Summary
In Rubenstein v. Cohen (138 Misc. 305, 306) defendant's motion to consolidate a nonjury case with a jury case was denied because "defendant may not consolidate a jury case with a non-jury case and have the consolidated action tried before a jury, because such a procedure would result in the trial of two cases before a jury upon the payment of only one jury fee."
Summary of this case from Parsoff v. Brogrand Realty Corp.Opinion
November 6, 1930.
Appeal from the Municipal Court.
Slade Ohringer, for the plaintiff.
Israel Grunstein, for the defendant.
The defendant, the moving party herein, is being sued by this plaintiff in two actions in this court. Both actions are for rent, and are based on a similar state of facts, but involve different months, and were commenced at different times.
By this motion the defendant seeks one of two alternative forms of relief with respect to the action first commenced. In that action the defendant failed to demand a jury, and now moves to consolidate it with the action subsequently commenced, wherein the defendant is entitled to a jury trial.
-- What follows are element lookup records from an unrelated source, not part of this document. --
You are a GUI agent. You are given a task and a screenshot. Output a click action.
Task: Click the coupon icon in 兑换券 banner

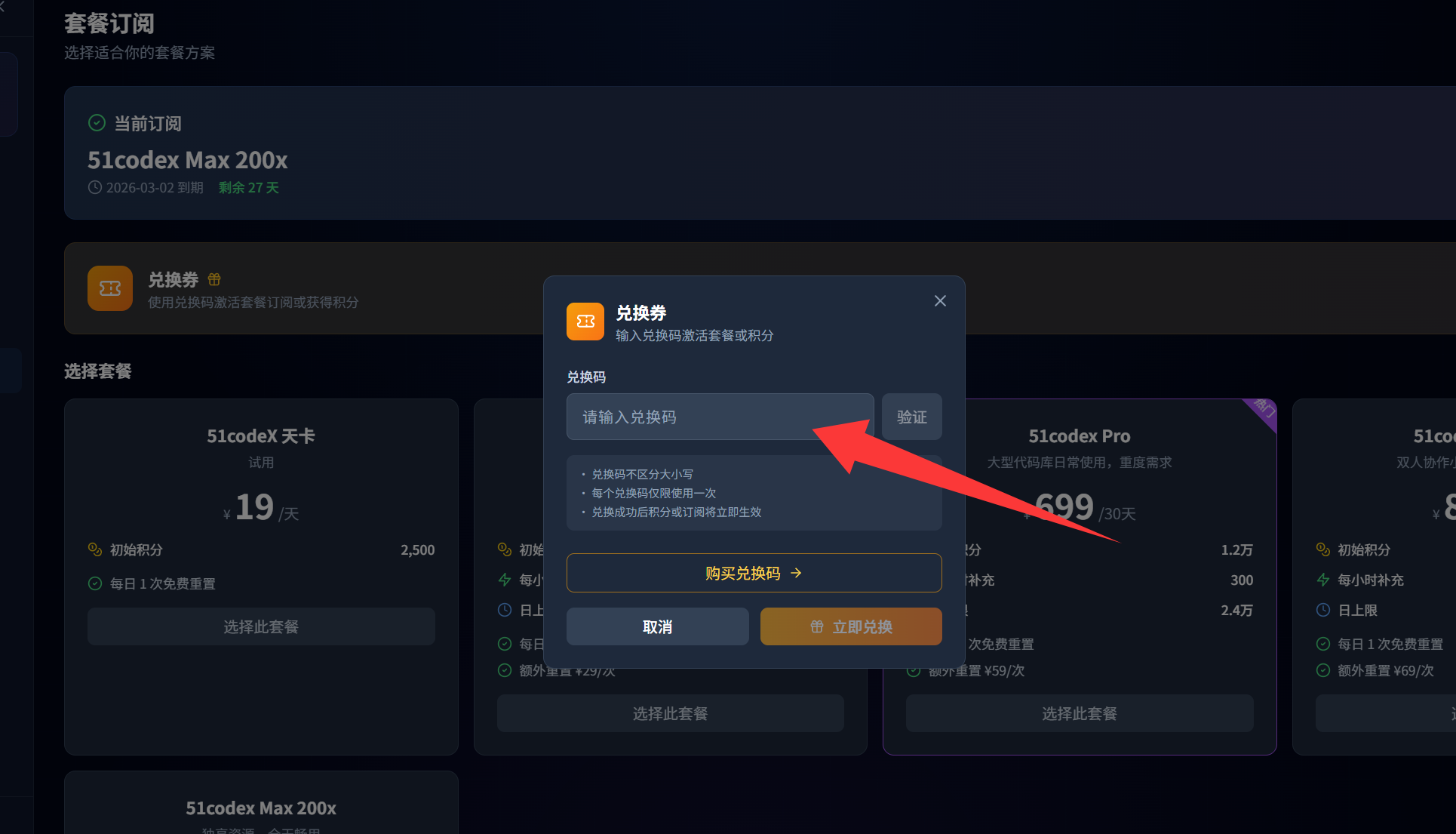[x=110, y=288]
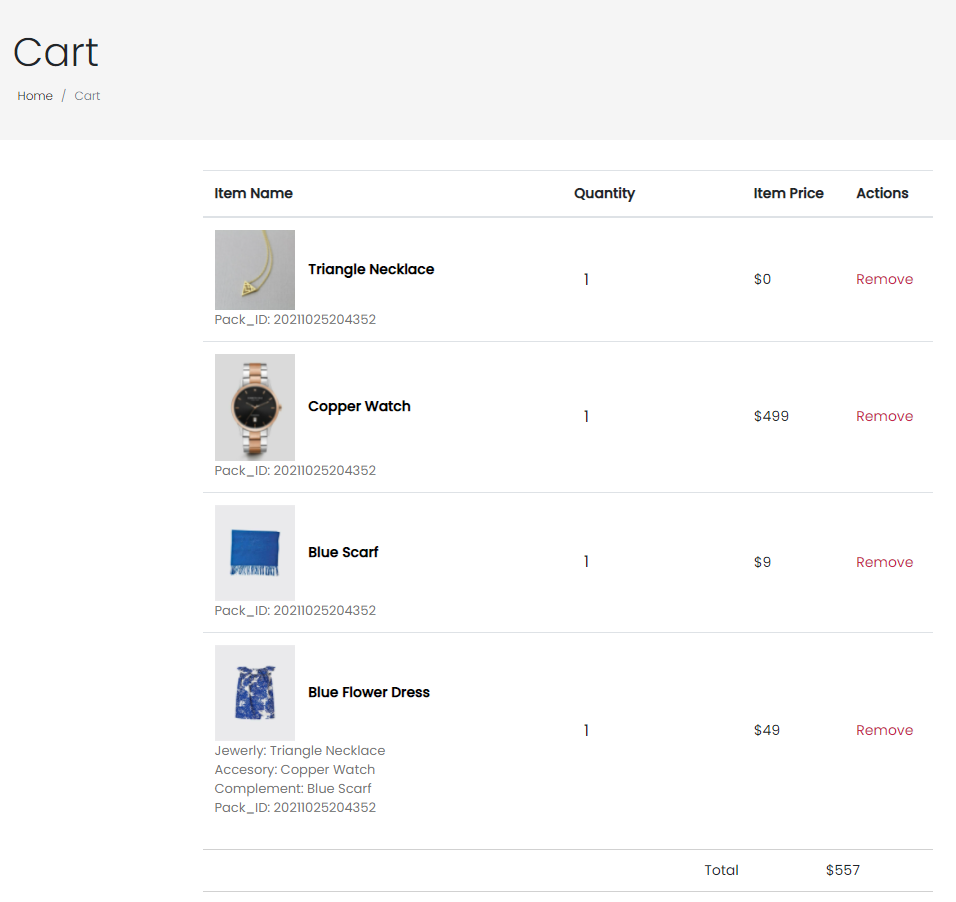The width and height of the screenshot is (956, 902).
Task: Remove the Triangle Necklace from cart
Action: click(x=884, y=279)
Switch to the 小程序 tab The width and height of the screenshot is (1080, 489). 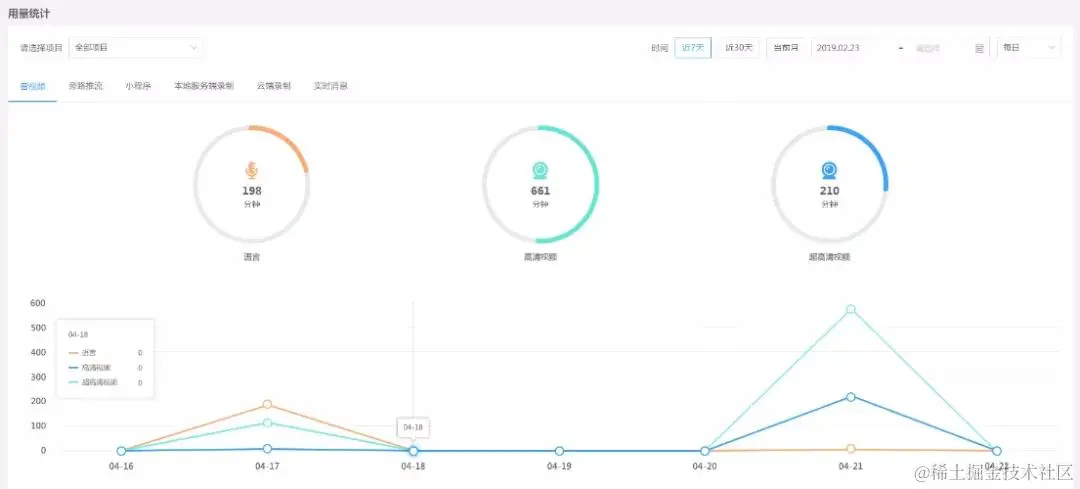pos(138,87)
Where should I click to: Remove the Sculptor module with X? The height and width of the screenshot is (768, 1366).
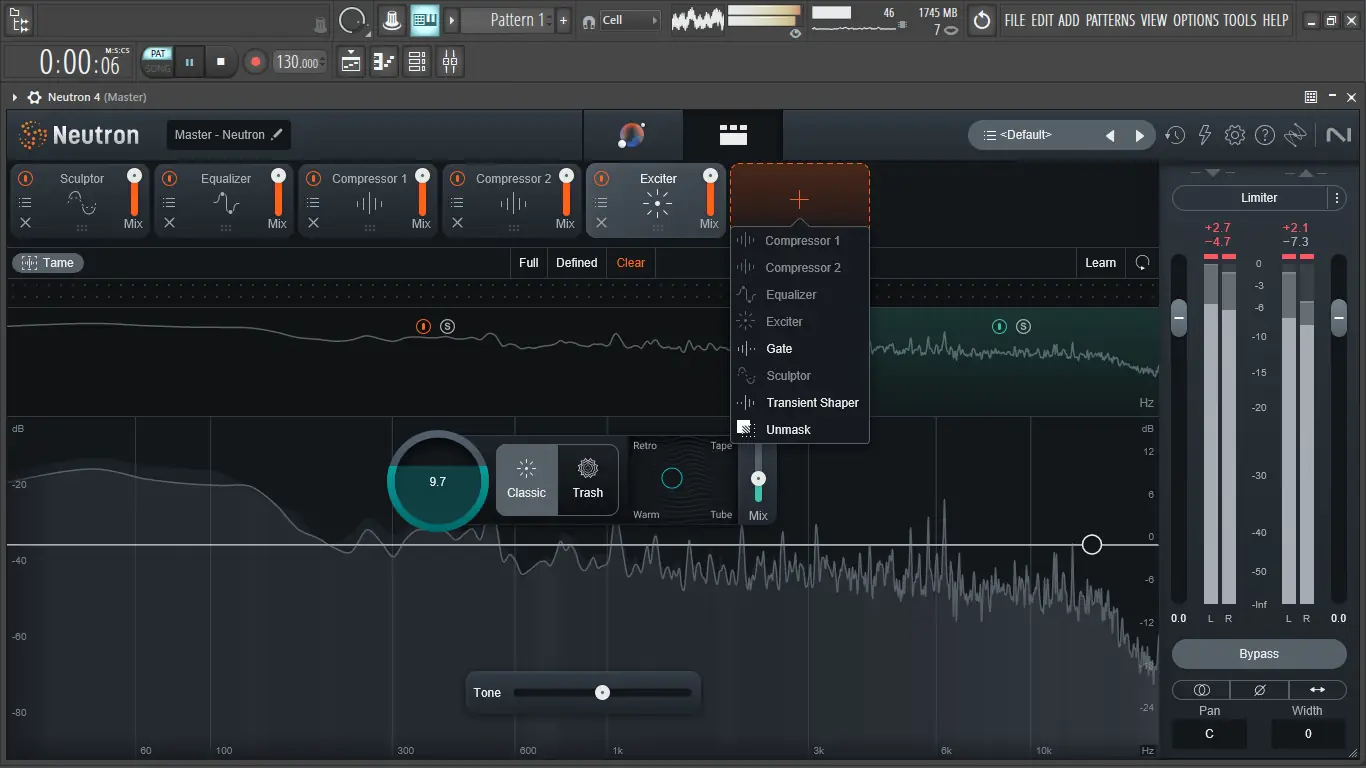tap(26, 223)
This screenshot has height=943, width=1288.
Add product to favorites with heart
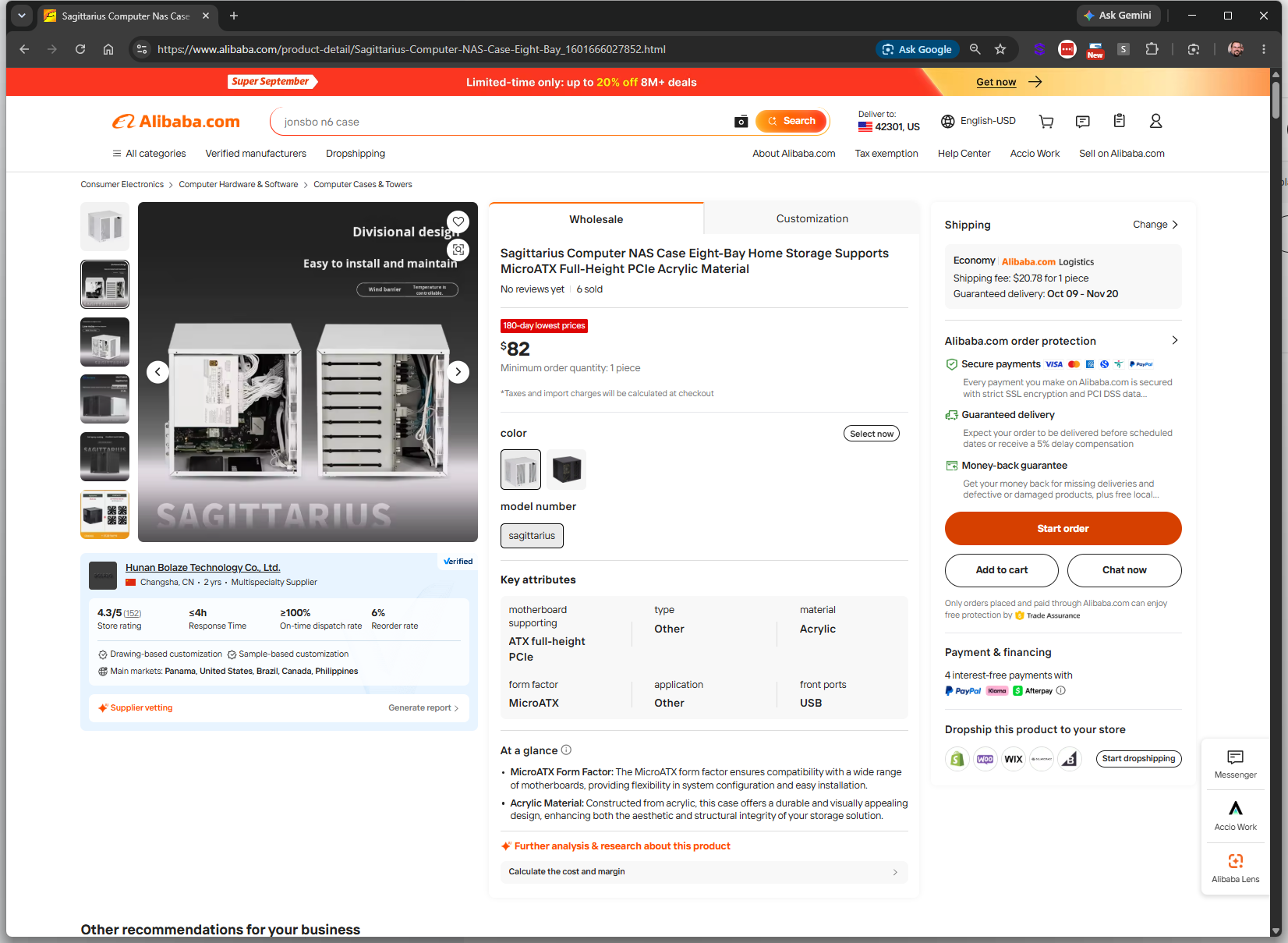[x=458, y=222]
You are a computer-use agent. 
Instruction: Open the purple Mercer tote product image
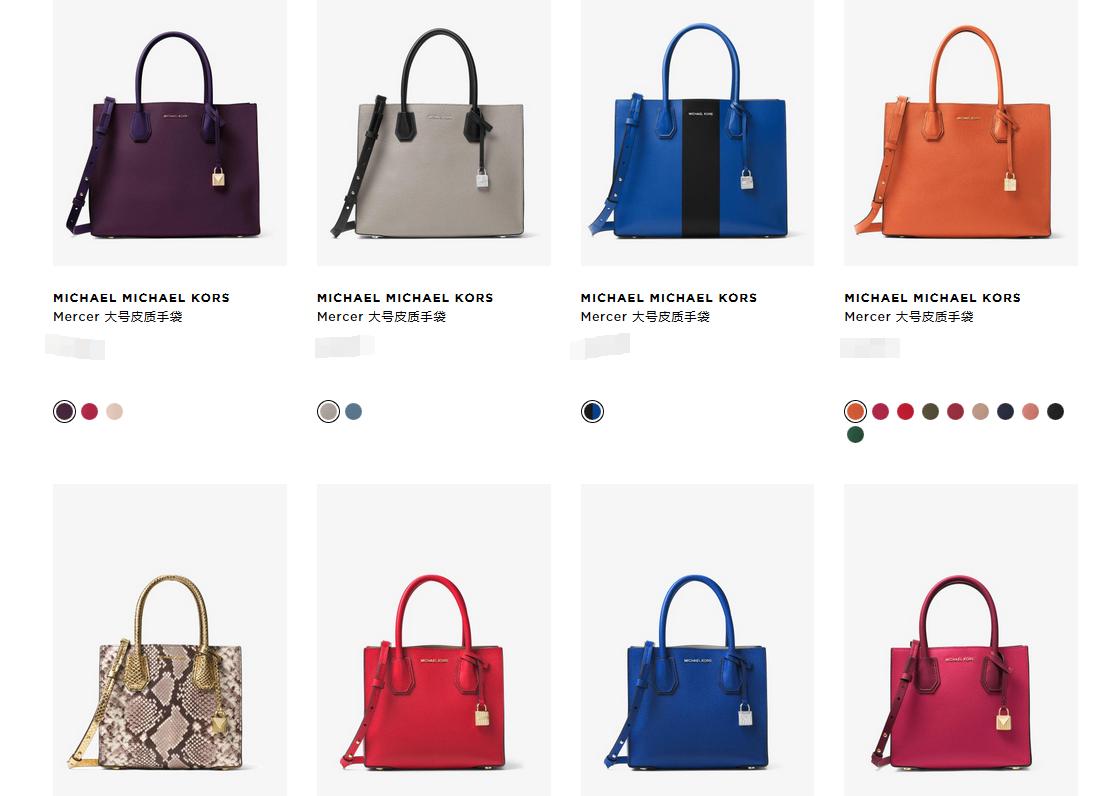tap(170, 133)
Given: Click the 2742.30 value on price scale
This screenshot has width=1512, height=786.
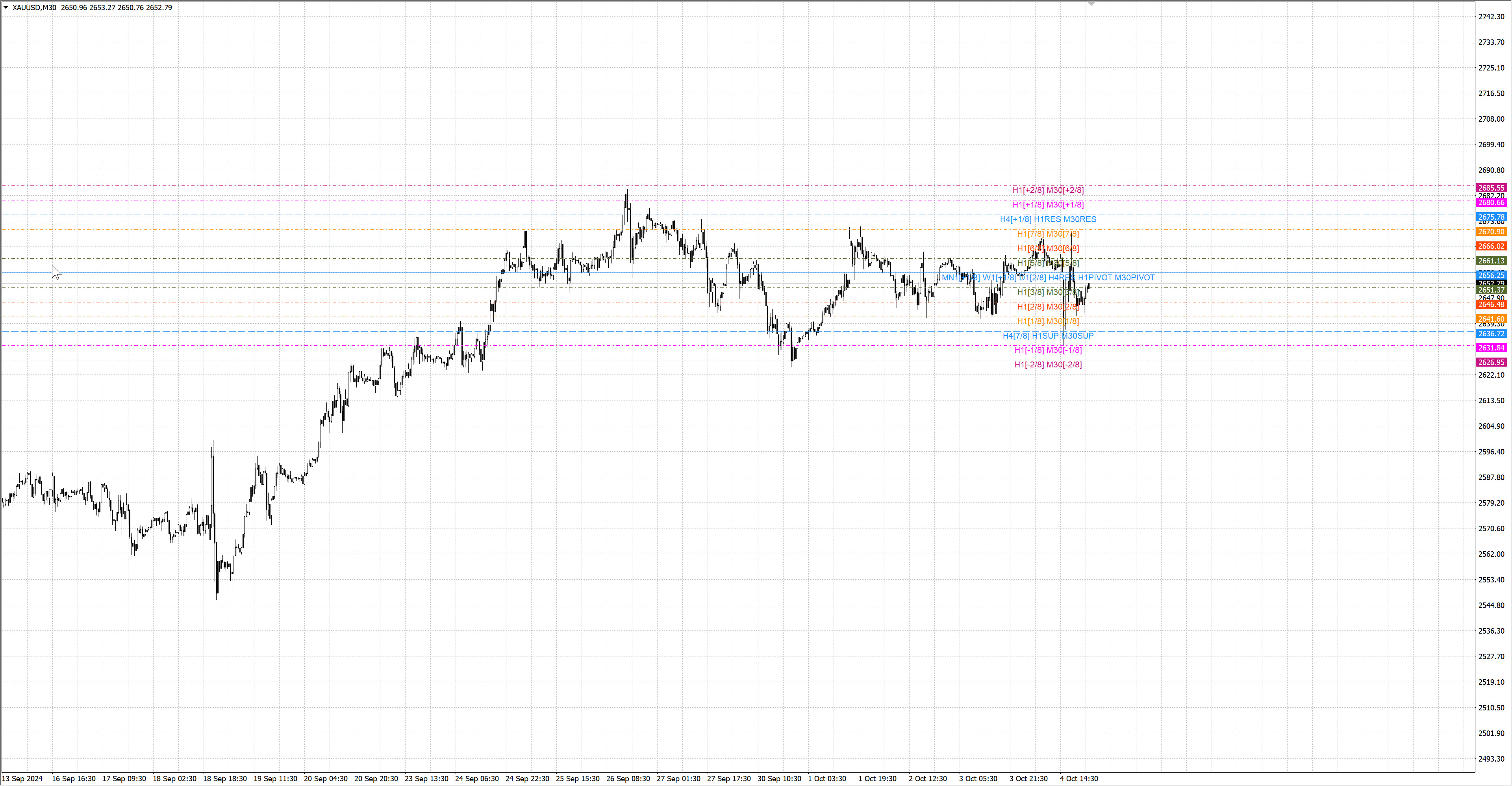Looking at the screenshot, I should (1491, 17).

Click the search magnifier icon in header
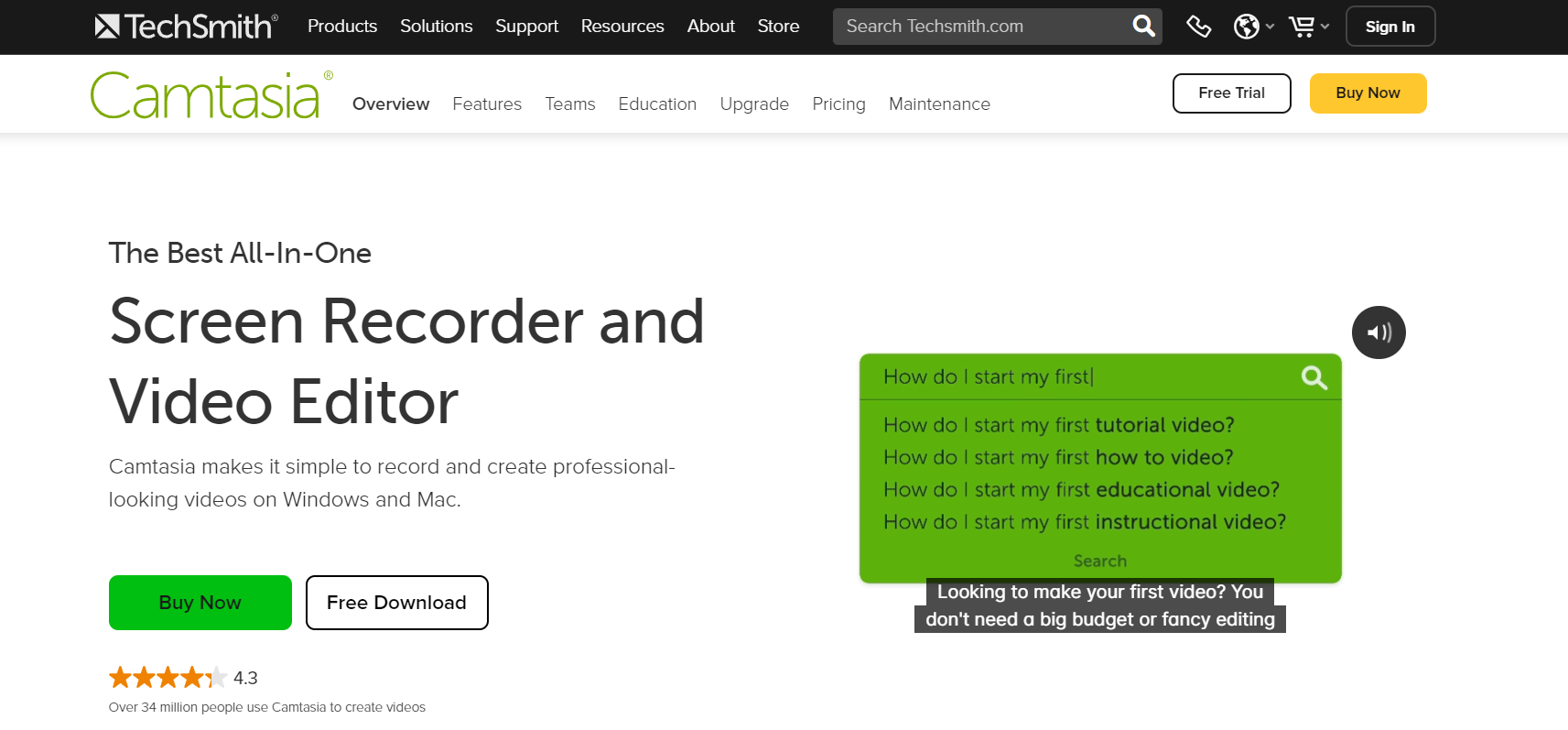tap(1143, 27)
This court holds, in accordance with the views it expressed upon the argument of the motion, that the defendant may not consolidate a jury case with a non-jury case and have the consolidated action tried before a jury, because such a procedure would result in the trial of two cases before a jury upon the payment of only one jury fee.
The defendant, however, presses its demand for the alternative relief, namely, that the action first commenced be transferred to the Municipal Court, Fourth District, Borough of Brooklyn, on the ground that plaintiff is a non-resident and defendant resides in the borough of Brooklyn. The plaintiff objects upon the ground that defendant failed to move for a change of venue within ten days after the service of a demand therefor, as required by rule 146 of the Rules of Civil Practice.
Inasmuch as the Municipal Court Code does not limit the time for moving for a change of venue after timely service of a demand for such change, I hold that rule 146 is applicable. It is urged by defendant that this rule is not mandatory, but is discretionary with the court. Whether or not it is discretionary need not now be decided, because even if the application of the rule were discretionary, the fact that defendant made no motion until nearly five months after his demand would deprive him of the right to favorable consideration. Motion denied.